● Page excerpt
Yea Duc, but you don't get that super expensive green paint with the Cub.
:tractorsm :tractorsm :tractorsm :tractorsm :tractorsm :tractorsm


----------



## MGM

jasonphillipstx

Congrats on the new GT245 you got a great deal on it.


----------



## ducati996

> _Originally posted by MGM _
> *jasonphillipstx
> 
> Congrats on the new GT245 you got a great deal on it. *


Did he buy it? I didnt see any mention of it

Ducati


----------



## Chipmaker

I did not see any mention of his buying the Deere either.......Cub Cadet would be an excellent alternative to a Craxxxxxxx brand. 

Sears joined the "bottom line" concept many years ago and it has cost them
dearly. In practicing the "more-profit-for-less-value" theory, many folks are finding out Sears is not what it used to be....Yes, others also practice this theory, but I think Sears has the monopoly on it and push it the furthest of any others. There is just a limit to which anything can be "down engineered" and still remain a viable item that you can expect any decent longevity out of........

● Things to do
1. In the forum thread, which model does MGM congratulate jasonphillipstx on?
2. Count the lines in the entries that contain the word "button", and give only the number.
The forum thread and the entries have no connection to each other.

Raw entries:
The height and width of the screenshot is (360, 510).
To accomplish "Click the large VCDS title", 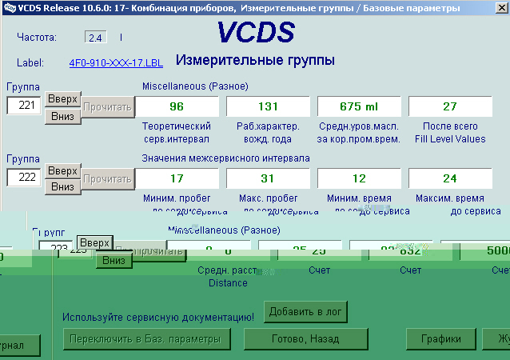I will coord(255,34).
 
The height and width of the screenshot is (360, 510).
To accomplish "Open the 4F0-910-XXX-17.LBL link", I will coord(110,62).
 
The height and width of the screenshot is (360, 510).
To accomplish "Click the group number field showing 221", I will coord(24,105).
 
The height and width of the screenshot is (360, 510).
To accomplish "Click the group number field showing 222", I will coord(24,178).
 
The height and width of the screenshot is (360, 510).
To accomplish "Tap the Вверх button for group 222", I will coord(62,171).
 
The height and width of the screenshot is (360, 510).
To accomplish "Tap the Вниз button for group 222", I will coord(62,186).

● Full solutions
1. The GT245.

2. 2